JAKARTA - Isu penistaan agama masih menjadi topik yang potensial memicu konflik di tanah air. Berangkat dari kekhawatiran itu, dua ormas agama terbesar di Indonesia, Nahdlatul Ulama (NU) dan Muhammadiyah, kompak menolak pengajuan judicial review (uji materi) undang-undang mengenai penistaan atau penodaan agama di Mahkamah Konstitusi (MK).

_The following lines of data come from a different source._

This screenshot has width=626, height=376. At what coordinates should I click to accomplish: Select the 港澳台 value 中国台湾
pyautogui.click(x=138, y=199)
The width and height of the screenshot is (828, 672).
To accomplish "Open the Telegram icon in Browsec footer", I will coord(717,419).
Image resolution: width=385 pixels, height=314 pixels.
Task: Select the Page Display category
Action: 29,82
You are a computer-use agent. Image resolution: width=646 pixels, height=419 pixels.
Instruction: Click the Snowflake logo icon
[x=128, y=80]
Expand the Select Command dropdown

Ketua Umum PB NU KH Hasyim Muzadi menegaskan, peraturan mengenai penistaan dan atau penodaan agama harus dipertahankan. Karena itu, permintaan agar undang-undang dicabut atas nama demokrasi tidak tepat. ''Kami berharap MK menolak uji materi undang-undang itu,'' ujar Hasyim setelah membuka Rakernas I Majelis Alumni Ikatan Pelajar Nahdlatul Ulama di Jakarta kemarin (31/1).

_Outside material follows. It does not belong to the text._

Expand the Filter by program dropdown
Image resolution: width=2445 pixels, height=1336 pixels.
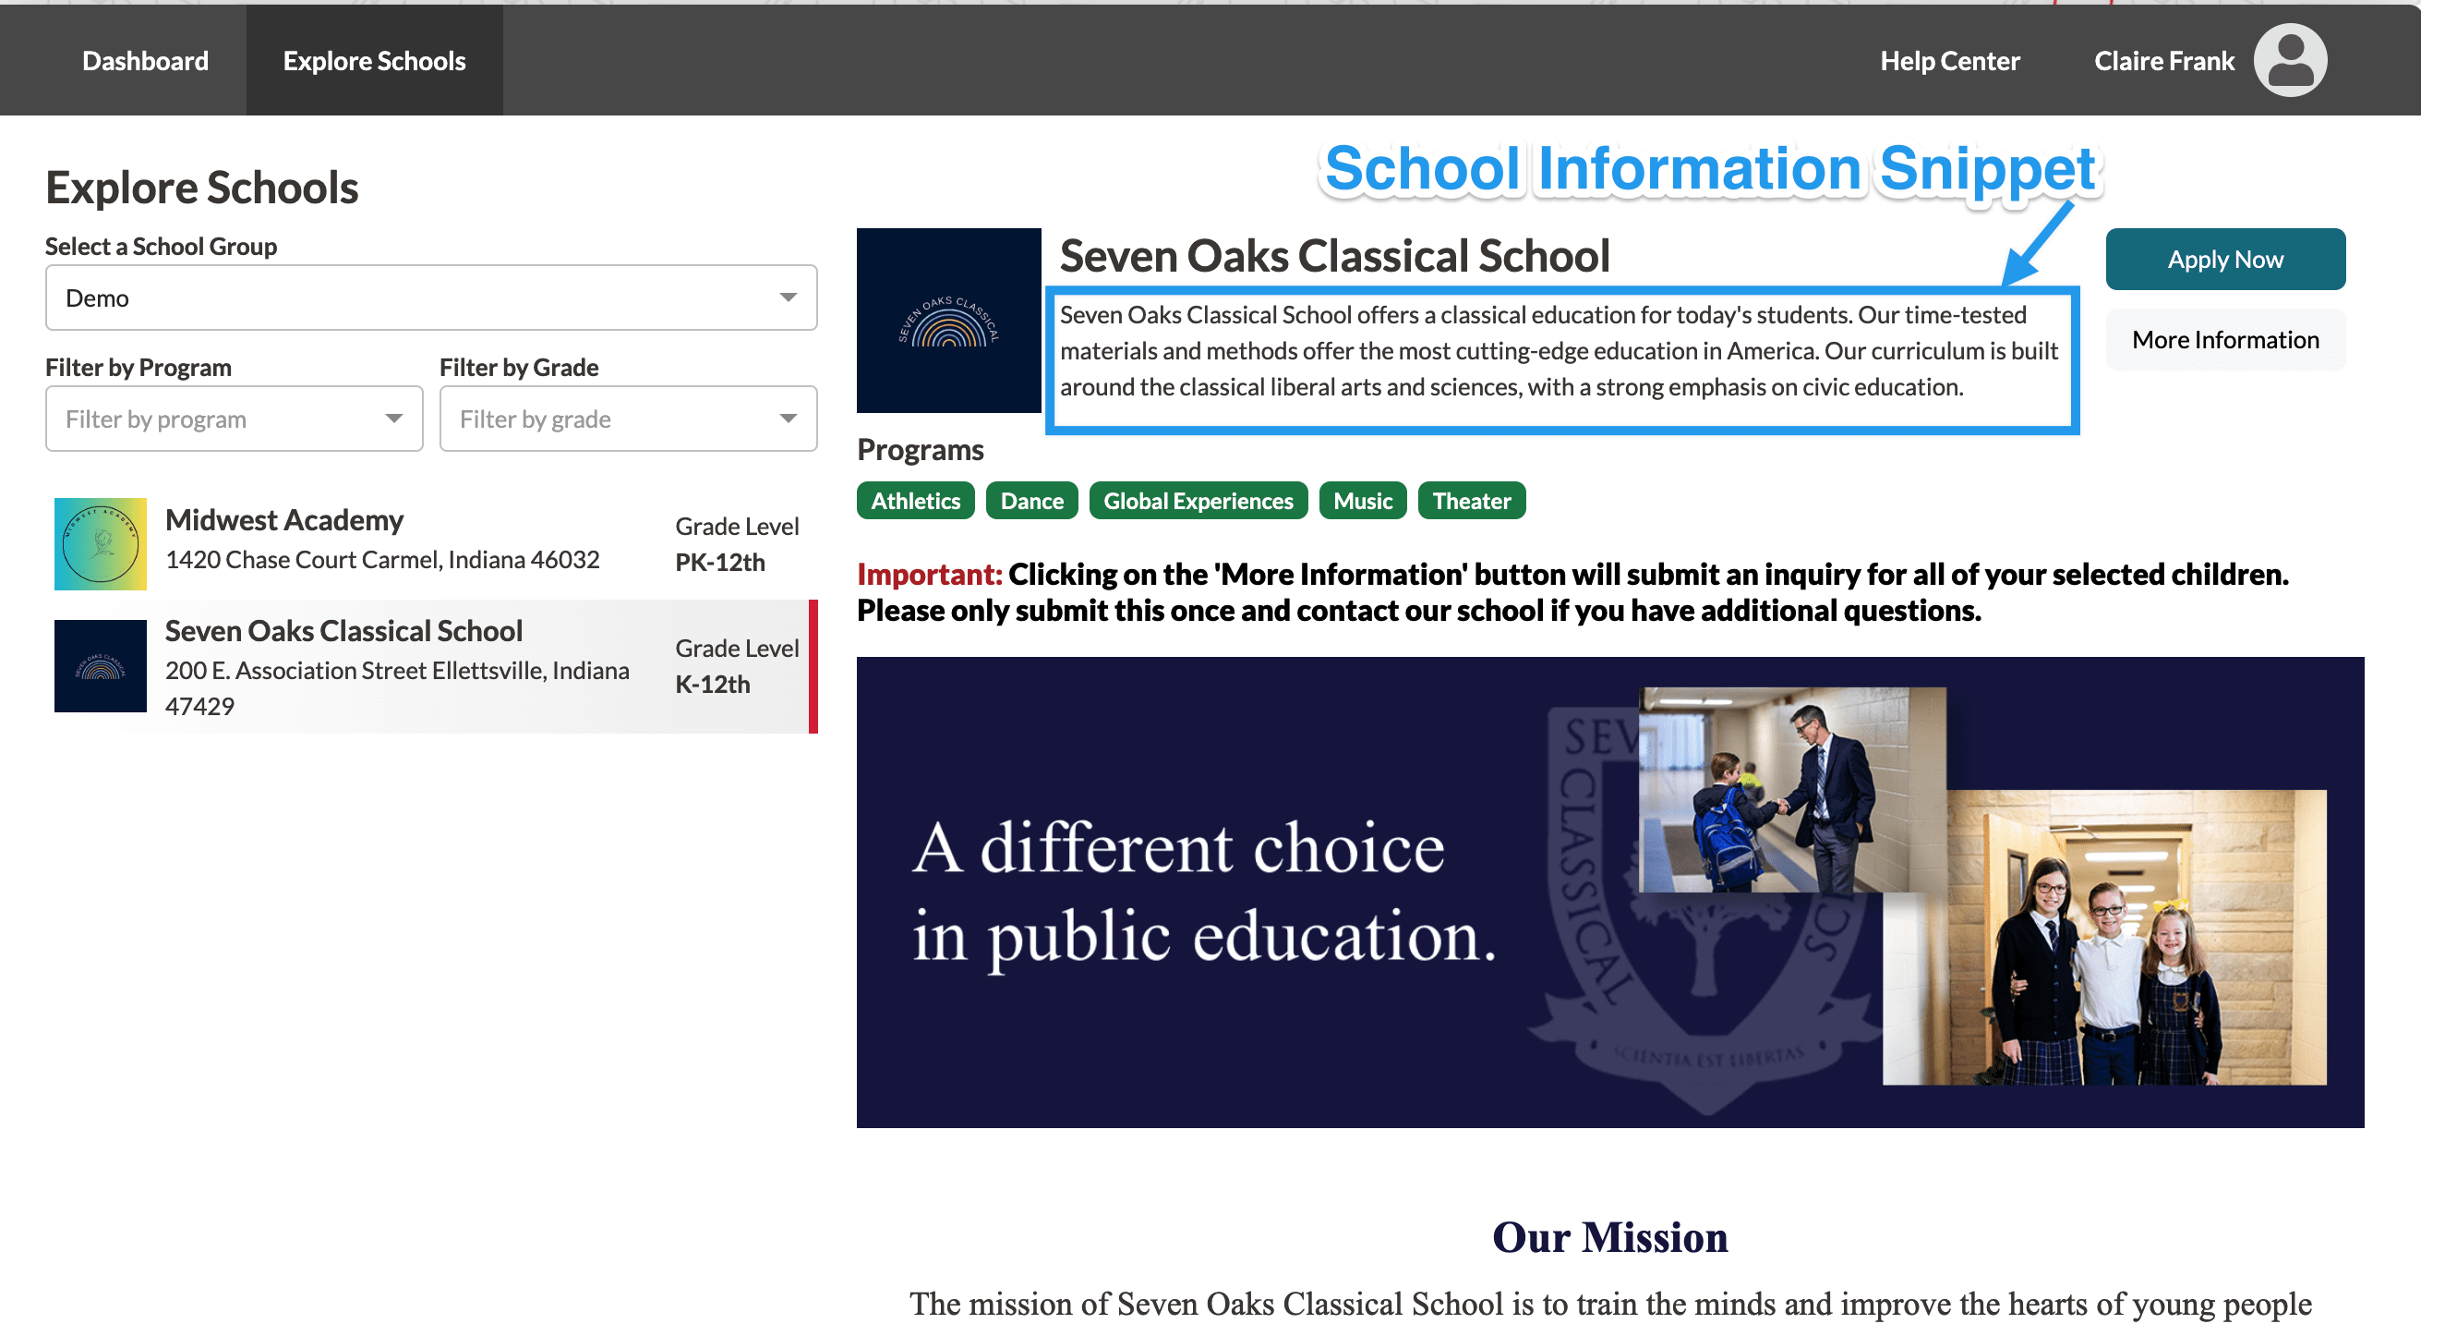pos(233,419)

Menurut Hasyim, pengubahan Peraturan Presiden No 1/PNPS/1965 yang sudah diundangkan melalui UU No 5/1969 itu berpotensi memicu konflik bagi kehidupan beragama di Indonesia. Uji materi terhadap UU tersebut diajukan sejumlah LSM yang tergabung dalam kelompok Aliansi Kebangsaan untuk Kebebasan Beragama dan Berkeyakinan (AKKBB).

Tanpa peraturan itu, lanjut dia, yang terjadi adalah anarki. Di satu sisi, orang bisa berbuat sesukanya membuat agama atau aliran kepercayaan sesuai selera. Di sisi lain, masyarakat yang tidak terima akan berbuat sesukanya untuk melakukan penghakiman. ''Kalau tidak ada cantolan hukum, masyarakat bukannya diam, tetapi justru akan anarki. Kalau ada hukum, hal itu bisa direm,'' katanya.

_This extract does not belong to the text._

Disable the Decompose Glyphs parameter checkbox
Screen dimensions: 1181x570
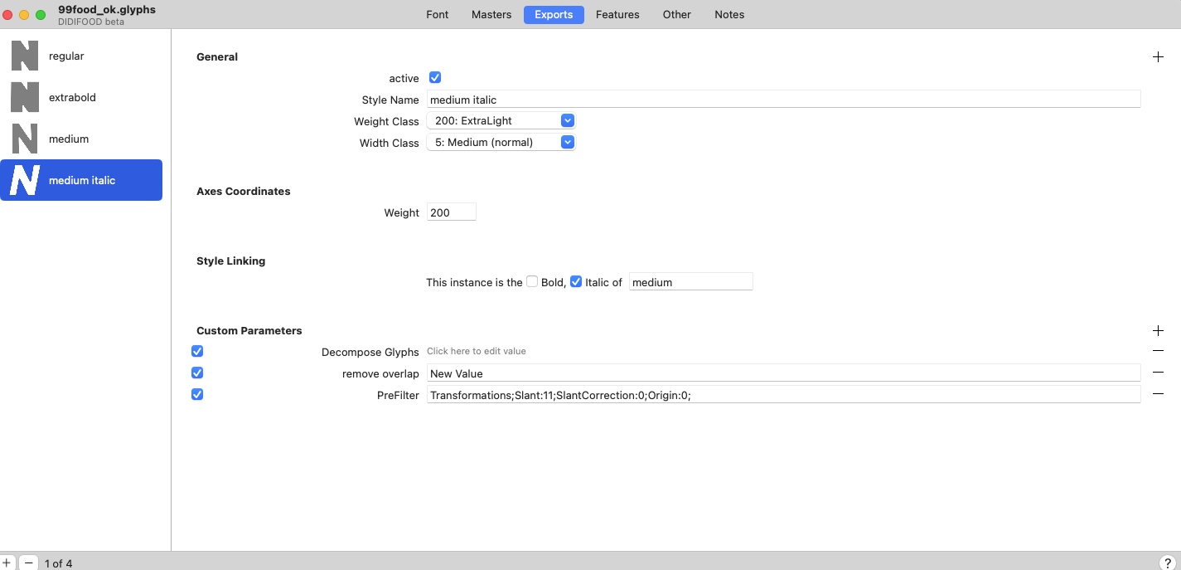coord(197,352)
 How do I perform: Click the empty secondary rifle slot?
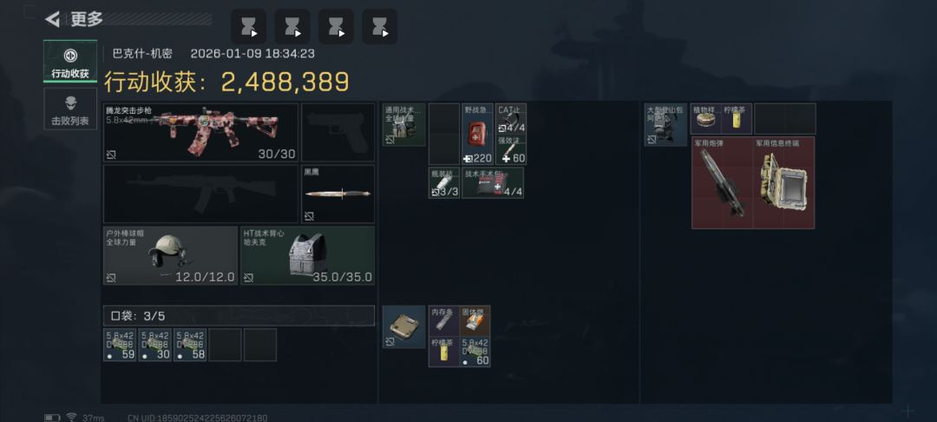[200, 195]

Hasyim menegaskan, penodaan agama merupakan agresi moral yang justru merusak agama. ''Jadi, harus dibedakan antara demokrasi dan agresi moral,'' jelas penyandang gelar doktor honoris causa bidang peradaban Islam tersebut. Dia mengatakan, UUD 1945 memang menjamin kebebasan beragama. Namun, hal itu harus dimaknai sebagai bebas memilih dan menjalankan agama yang diakui dan sah menurut undang-undang. (zul/oki)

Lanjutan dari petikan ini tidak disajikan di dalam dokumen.